Ivane (Vano) Nanuaschvili or Jan Nanuashvili (Georgian: ივანე (ვანო) ნანუაშვილი, /ɪvɑnɛ (vɑnɔ) nɑnʊɑʃvɪlɪ/; January 1, 1902 – 1974) was a Georgian military activist, officer of the Polish Army, political emigrant. Vano Nanuashvili contributed to the popularization of Georgian culture and history, as well as the question of Georgian independence.

== Early life and education ==
Vano Nanuashvili was born in Georgia on January 1, 1902. In 1912-1920, he studied in Tbilisi 5th General Education School. In 1920-1921 he was a student of the Georgian Military Academy of Tbilisi (Officers School). In March–April 1921, during the Georgian-Russian war, he participated in the battle as a cadet of the Officers’ School. After the occupation of the Democratic Republic of Georgia by the Soviet Russia, Vano Nanuashvili emigrated from his home country together with the Georgian officers.

In April–June 1921 he was in Istanbul, from June 1921 to 1922 he studied at the Greek Military Academy in Athens, in 1923-1925 he is a student of the Military Academy of Warsaw. In 1939, from the beginning of the Second World War, Vano Nanuashvili, as a member of the Polish Army, took part in the Polish war campaign against Germany. During one of the battles he was captured. In 1939-1944 he was a war prisoner in Germany. In 1944 he managed to escape from German captivity and continued to fight against German Army in Italy.

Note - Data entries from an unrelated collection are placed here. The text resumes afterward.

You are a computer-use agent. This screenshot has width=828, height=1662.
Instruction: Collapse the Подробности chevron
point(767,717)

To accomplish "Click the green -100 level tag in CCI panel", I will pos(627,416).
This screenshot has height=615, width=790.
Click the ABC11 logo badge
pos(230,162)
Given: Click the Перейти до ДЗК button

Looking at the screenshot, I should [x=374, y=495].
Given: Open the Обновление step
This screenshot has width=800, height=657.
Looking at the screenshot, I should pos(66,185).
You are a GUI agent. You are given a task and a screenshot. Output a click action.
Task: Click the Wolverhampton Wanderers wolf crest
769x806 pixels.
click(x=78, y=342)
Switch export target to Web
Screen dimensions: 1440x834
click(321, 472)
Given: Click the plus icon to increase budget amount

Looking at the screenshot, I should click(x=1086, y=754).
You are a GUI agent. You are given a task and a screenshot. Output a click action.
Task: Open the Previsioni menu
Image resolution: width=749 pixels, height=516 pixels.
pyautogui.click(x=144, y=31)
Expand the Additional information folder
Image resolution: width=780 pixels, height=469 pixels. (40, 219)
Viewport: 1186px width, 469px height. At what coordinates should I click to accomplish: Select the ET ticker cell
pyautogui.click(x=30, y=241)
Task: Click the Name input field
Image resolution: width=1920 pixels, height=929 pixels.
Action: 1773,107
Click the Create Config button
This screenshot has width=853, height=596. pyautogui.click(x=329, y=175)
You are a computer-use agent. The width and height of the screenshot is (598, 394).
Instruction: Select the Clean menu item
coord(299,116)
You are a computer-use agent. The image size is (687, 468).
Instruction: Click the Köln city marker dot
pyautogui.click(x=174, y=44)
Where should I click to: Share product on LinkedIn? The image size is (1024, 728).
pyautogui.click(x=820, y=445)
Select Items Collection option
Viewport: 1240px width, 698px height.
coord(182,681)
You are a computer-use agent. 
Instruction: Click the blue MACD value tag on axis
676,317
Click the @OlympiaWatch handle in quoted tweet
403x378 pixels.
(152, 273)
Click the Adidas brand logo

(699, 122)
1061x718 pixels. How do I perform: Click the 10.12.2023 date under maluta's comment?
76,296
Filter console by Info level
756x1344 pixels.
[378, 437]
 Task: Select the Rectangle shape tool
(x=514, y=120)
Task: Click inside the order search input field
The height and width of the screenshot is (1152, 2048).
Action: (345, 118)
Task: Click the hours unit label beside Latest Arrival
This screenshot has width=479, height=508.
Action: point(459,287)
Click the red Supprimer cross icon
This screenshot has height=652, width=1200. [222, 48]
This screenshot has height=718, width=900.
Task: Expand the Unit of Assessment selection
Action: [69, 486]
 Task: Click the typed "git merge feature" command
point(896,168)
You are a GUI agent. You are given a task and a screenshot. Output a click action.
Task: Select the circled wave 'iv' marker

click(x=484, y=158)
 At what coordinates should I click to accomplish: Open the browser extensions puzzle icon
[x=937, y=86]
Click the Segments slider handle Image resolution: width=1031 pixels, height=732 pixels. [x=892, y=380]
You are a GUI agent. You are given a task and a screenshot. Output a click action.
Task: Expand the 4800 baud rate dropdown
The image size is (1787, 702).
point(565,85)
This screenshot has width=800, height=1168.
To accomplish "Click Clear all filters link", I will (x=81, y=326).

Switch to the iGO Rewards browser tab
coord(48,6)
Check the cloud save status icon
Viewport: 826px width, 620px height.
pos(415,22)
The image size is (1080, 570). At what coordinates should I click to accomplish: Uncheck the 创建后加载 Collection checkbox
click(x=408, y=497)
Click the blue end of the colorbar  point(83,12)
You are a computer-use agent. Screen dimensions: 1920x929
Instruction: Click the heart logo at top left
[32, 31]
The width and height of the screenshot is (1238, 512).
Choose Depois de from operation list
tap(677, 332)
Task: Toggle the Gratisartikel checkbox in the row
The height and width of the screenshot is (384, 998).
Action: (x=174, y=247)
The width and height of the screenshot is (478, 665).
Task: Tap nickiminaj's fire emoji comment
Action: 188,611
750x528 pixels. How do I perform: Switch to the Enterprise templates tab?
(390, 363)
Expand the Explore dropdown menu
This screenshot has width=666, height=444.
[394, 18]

After the Second World War, Vano Nanuashvili ceased his military activity. From 1948-1951 he lived in London. In 1951 he left for the United States, living in New York City from 1951-1954. From 1954-1960 he lived in Boston and worked at various factories. For the last period of his life, 1960-1974, he lived in San Francisco.

== Political Activity ==
After his emigration, Vano Nanuashvili devoted himself to gaining the independence of Georgia. He founded various organizations and took an active part in them. In 1928 he founded the Association of the Emigrated Georgian Officers. He has been its secretary for 9 years and was the editor of the Georgian military and political magazine "Mkhedari." Vano Nanuashvili was one of the founders of the magazine "Georgian Home in San Francisco," published in Georgian and English. Vano Nanuashvili was a member of the Executive Committee of the Occupied Nations.

Vano Nanuashvili wrote military and political articles and books in English. In 1956 in Boston he published his book "Power and Weakness of the Soviet Union". His book "What Everyone in the Free World Should Know about Russia" was popular in Europe and in the United States, in 2012 the book was published in Georgian language. He died in the United States.

== Sources ==
Vano Nanuashvili’s personal archive, preserved at the National Centre of Manuscripts (Tbilisi, Georgia)

== Literature ==
- Grishikashvili, Ambrosi, Captain Vano Nanuashvili: Georgians in Poland, Tbilisi, 2008, p. 194–199 (Georgian: გრიშიკაშვილი, ამბროსი, კაპიტანი ვანო ნანუაშვილი: ქართველები პოლონეთში, თბილისი, 2008, გვ. 194–199).
- Murusidze, Shorena, The Archival Heritage of Ivane (Vano) Nanuashvili for the Study of the History of Georgian Political Emigration, Tbilisi, 2013, p. 137-139 (Georgian: მურუსიძე, შორენა, ივანე (ვანო) ნანუაშვილის საარქივო მემკვიდრეობა ქართული პოლიტიკური ემიგრაციის ისტორიის კვლევისათვის, თბილისი, 2013, გვ. 137-139).